It costs taxpayers up to 50% more (than a life sentence) to convict a death penalty case and to run the system.

Many states find it hard to source reliable drugs to administer the deaths, since manufacturers increasingly refuse to be associated with state-sponsored murder. This can lead to botched executions and longer stays on death row, again taxing the system.

While there are many cases in which a murderer may not seem fit to rehabilitate, there are many cases in which they could. Like in the case if Kwame that I posted, even if he had been guilty he was 16 and grew up in a neighbourhood where children are prone to gang violence. It could be argued that the money spent to maintain death row could rather be spent on inner city programming to help prevent violence in the first place.

But if you’re someone who’s loved one was murdered none of these will matter. That’s why we need to come to these decisions as a society and not as the individual.
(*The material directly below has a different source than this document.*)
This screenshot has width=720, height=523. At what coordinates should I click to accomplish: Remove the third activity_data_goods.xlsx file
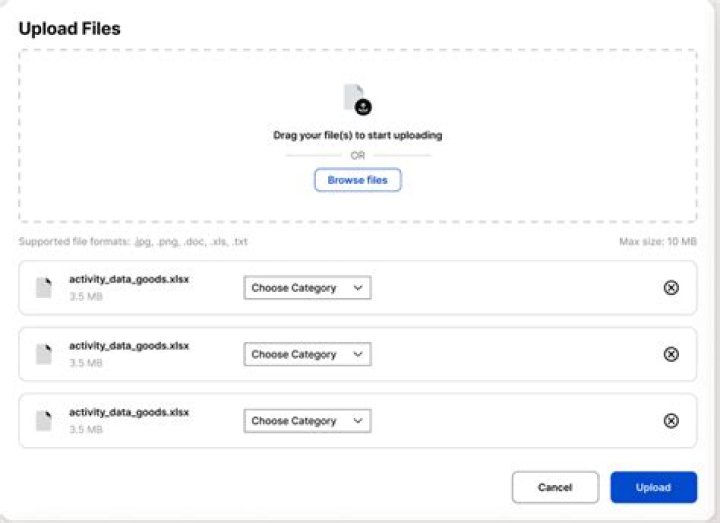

None of this is as compelling a case for abolishment in my eyes than the fact that innocent people are on death row.

Over 300 people have been exonerated from death row. That’s a fucking genocide.

Edit: I forgot to mention that there are no federal or state reintegration programmes for exonerated people. I guess because they means the gov would have to admit that they get the death sentence wrong.

So if you’ve spent 30 years on death row only to be proven innocent, you’re thrown out on the streets with not so much as even bus money to go.. where?

The US is so fucked.

Disclaimer: I’m Canadian.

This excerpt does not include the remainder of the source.